◆ **Required work**
Copy word for word the lines of the listing starting at the line containing "Decrease chart size with minus button" and ending at the line containing "pyautogui.click(x=748, y=8)", leaving the pictures out.

Dataset entries
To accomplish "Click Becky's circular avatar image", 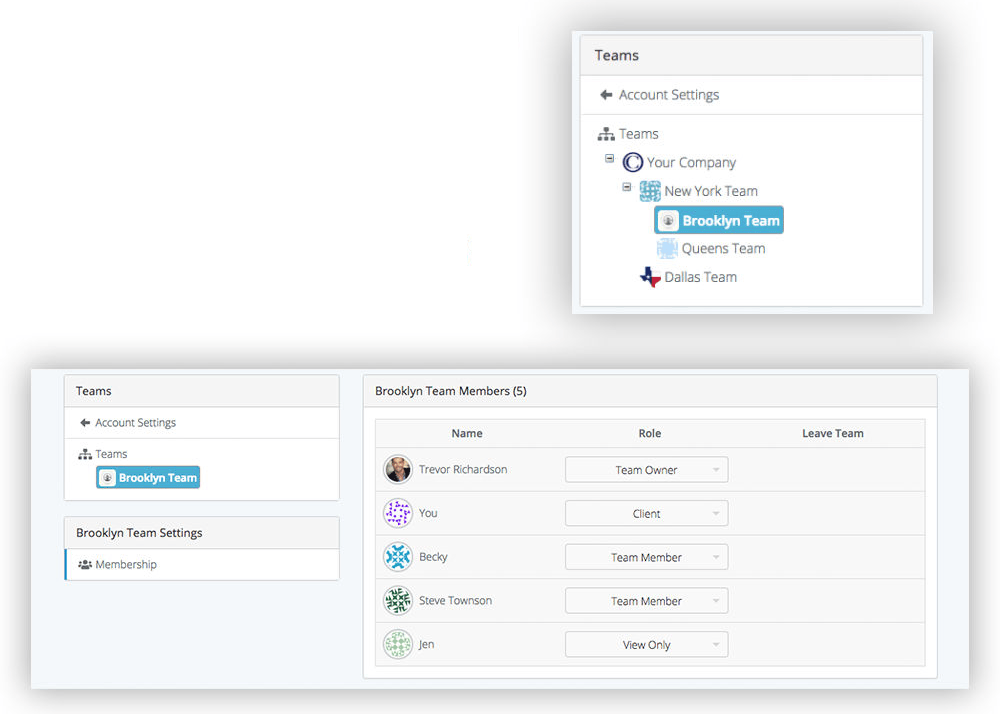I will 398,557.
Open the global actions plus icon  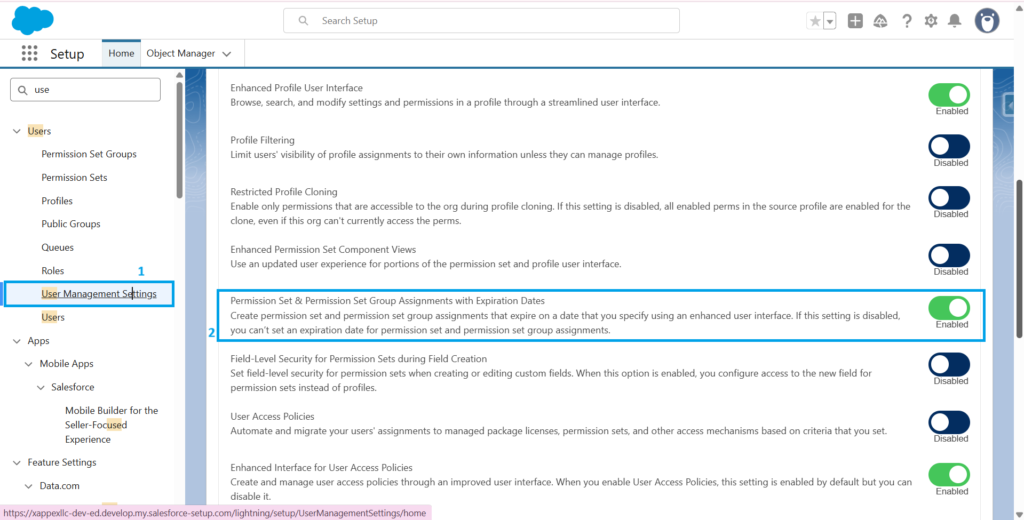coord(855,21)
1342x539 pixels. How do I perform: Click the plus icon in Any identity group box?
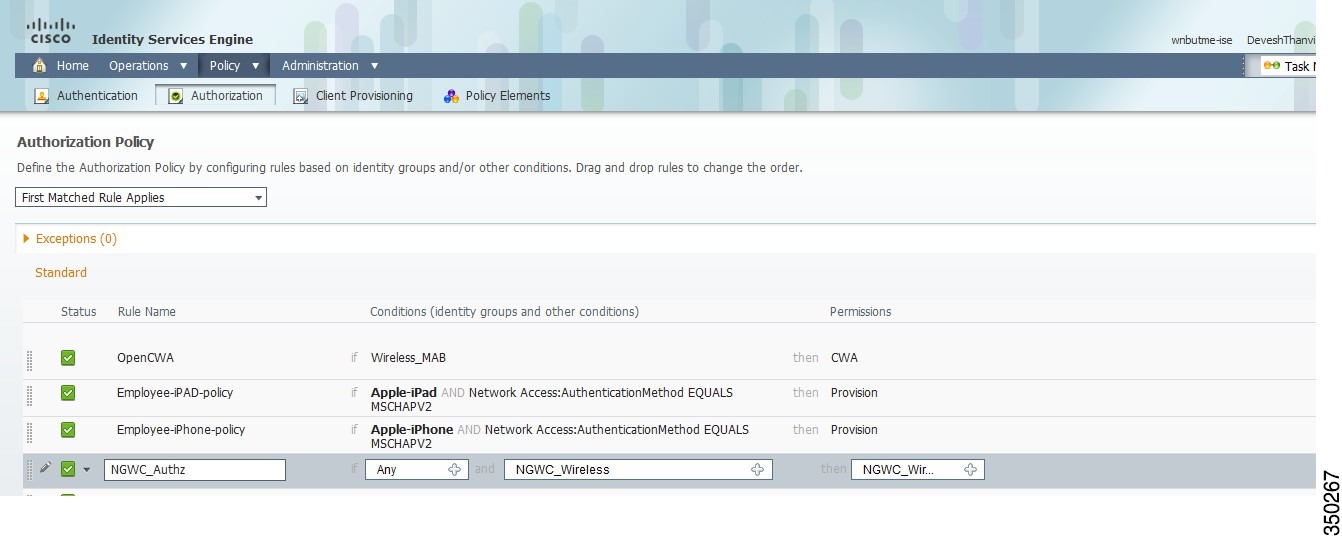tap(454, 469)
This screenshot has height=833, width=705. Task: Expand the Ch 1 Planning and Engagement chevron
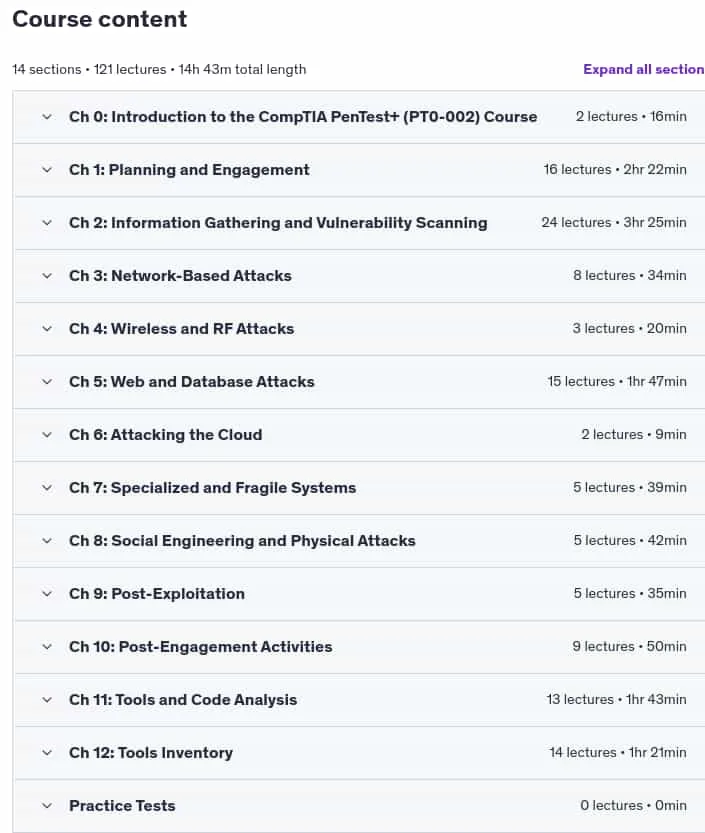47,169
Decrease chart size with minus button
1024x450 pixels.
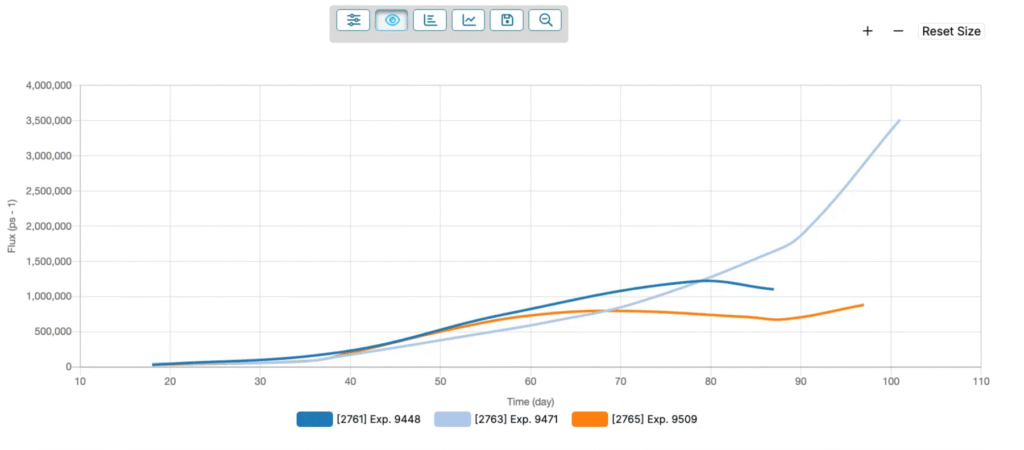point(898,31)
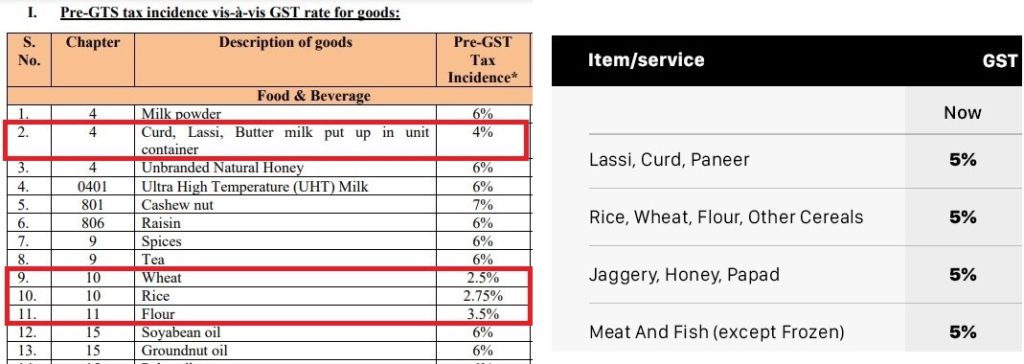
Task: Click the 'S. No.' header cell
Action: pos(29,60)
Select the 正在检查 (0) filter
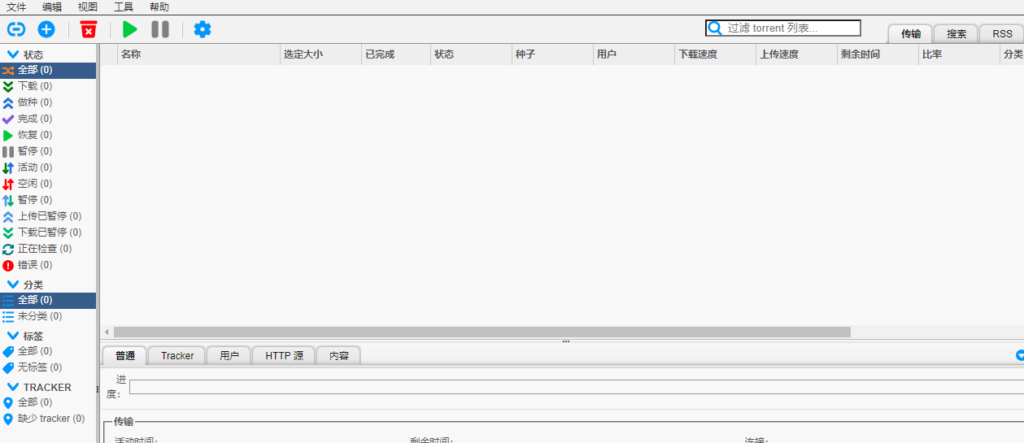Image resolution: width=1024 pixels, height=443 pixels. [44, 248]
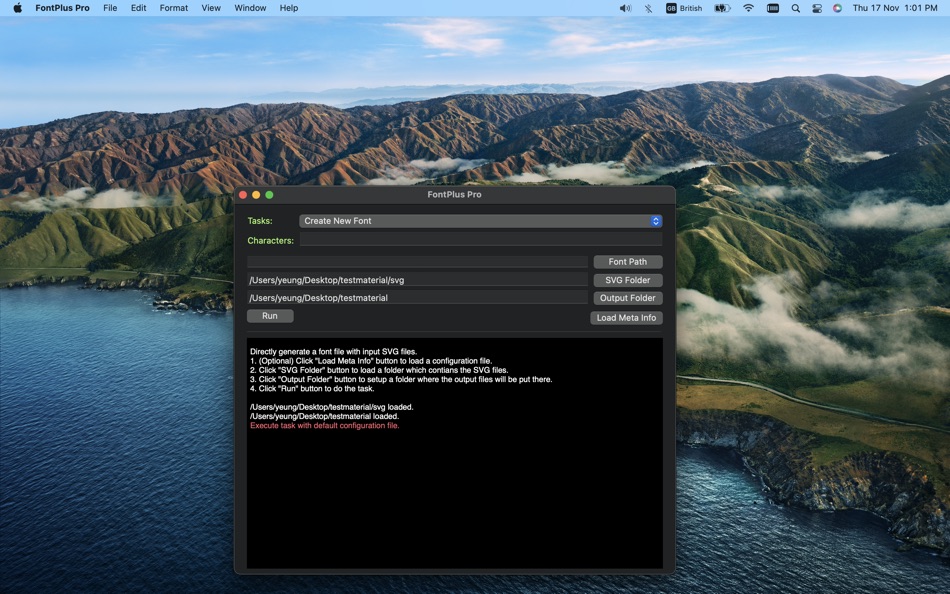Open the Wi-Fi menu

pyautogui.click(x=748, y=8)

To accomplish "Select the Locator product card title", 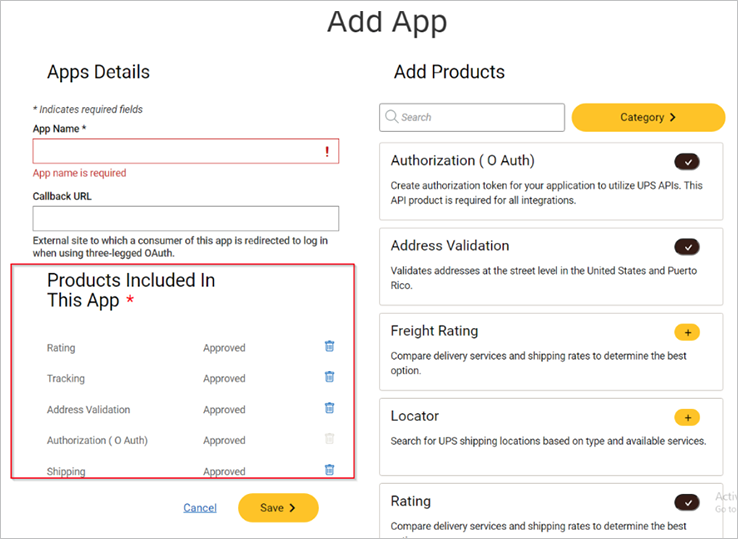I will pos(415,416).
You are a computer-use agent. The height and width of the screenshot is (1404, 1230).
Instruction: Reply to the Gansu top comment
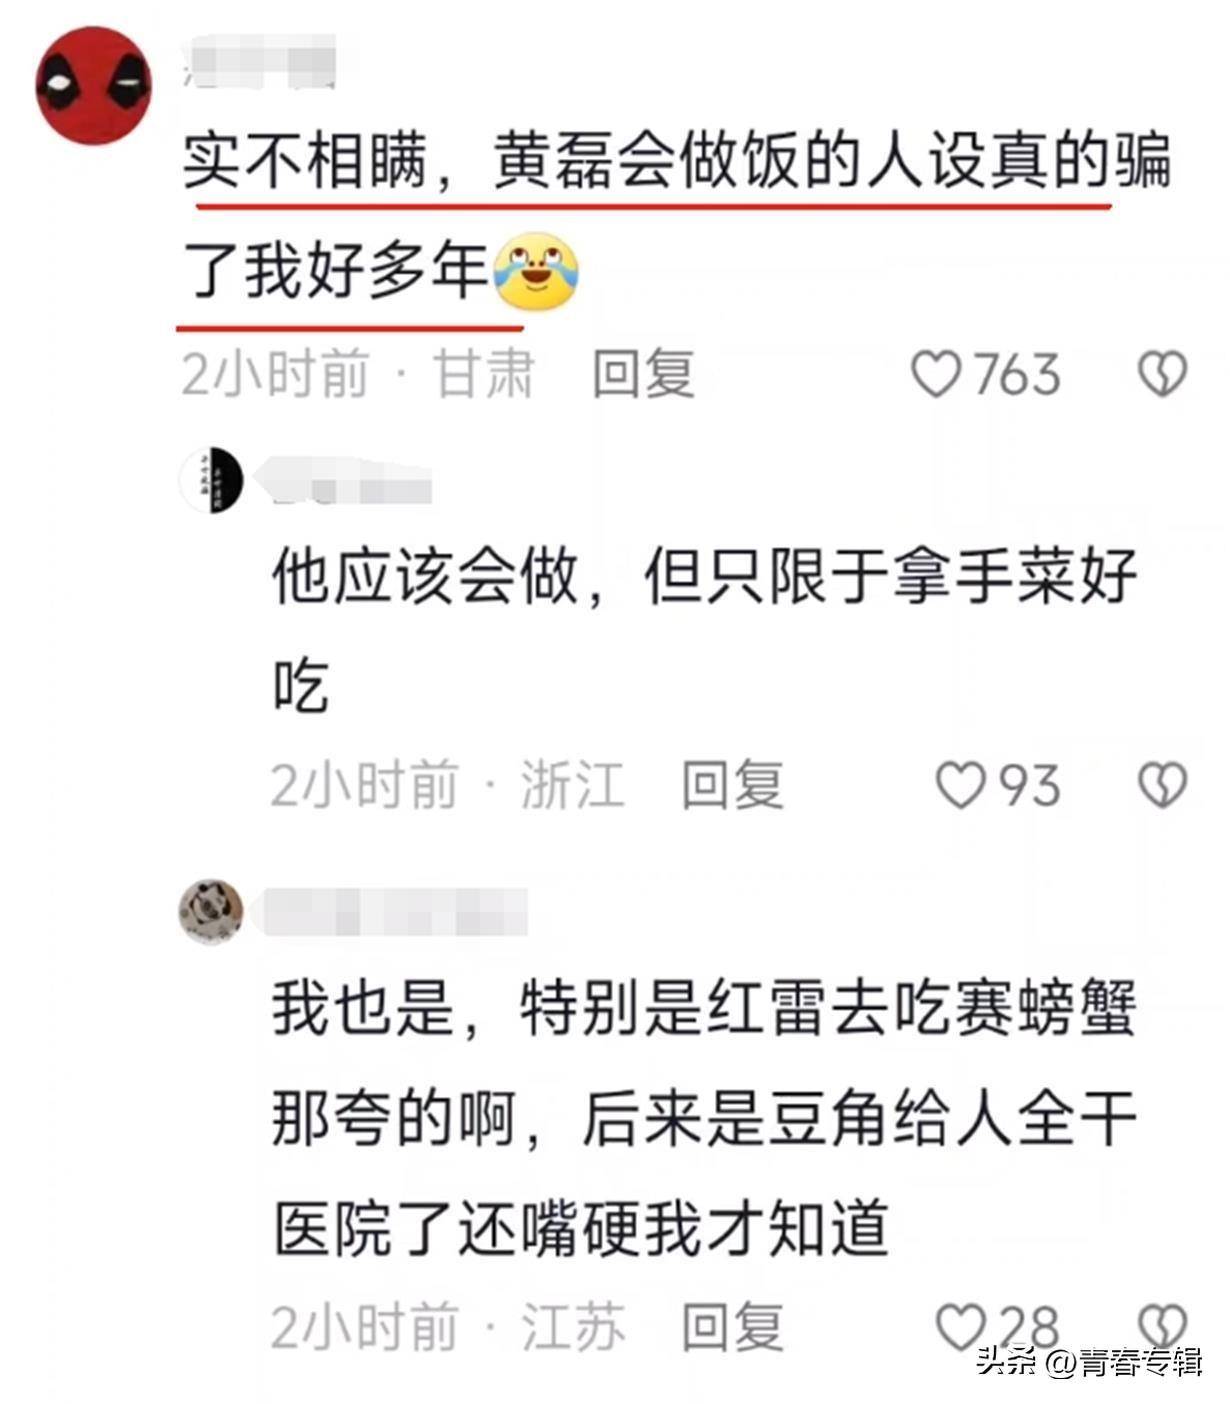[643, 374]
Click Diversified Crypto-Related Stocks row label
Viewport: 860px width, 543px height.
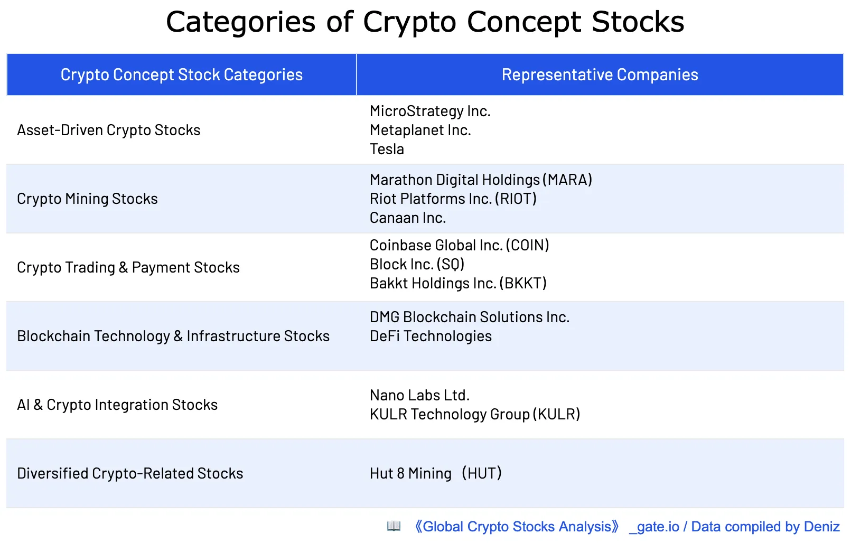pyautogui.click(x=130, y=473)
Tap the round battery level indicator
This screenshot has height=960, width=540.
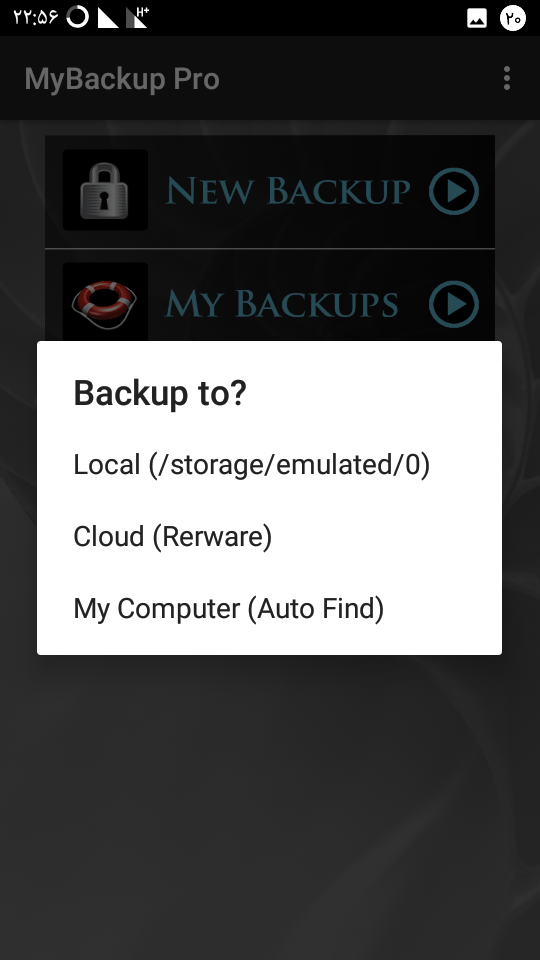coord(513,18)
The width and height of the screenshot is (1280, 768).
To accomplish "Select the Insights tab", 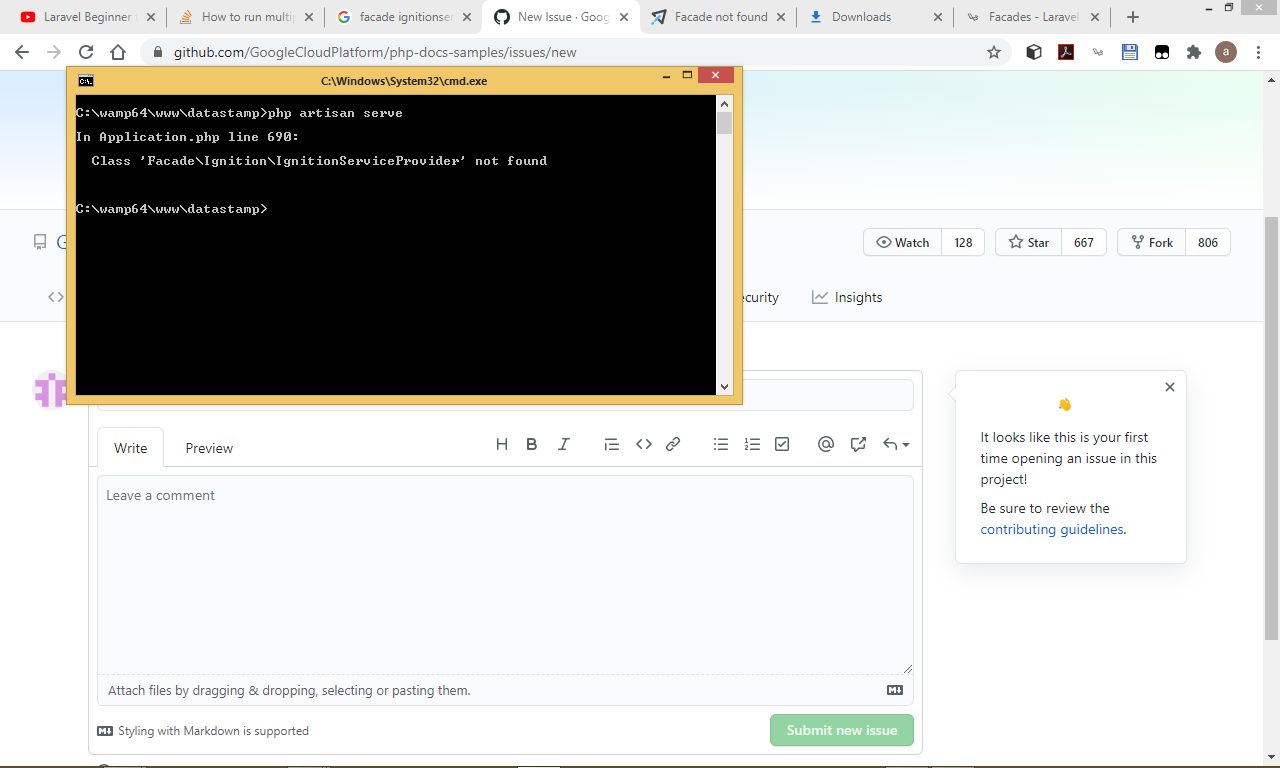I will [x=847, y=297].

◆ **Solution to the exercise**
Decrease chart size with minus button
1024x450 pixels.
point(898,31)
Task: Click the 'S. No.' header cell
Action: pos(29,60)
Select the 正在检查 (0) filter
Image resolution: width=1024 pixels, height=443 pixels. [44, 248]
Open the Wi-Fi menu

pyautogui.click(x=748, y=8)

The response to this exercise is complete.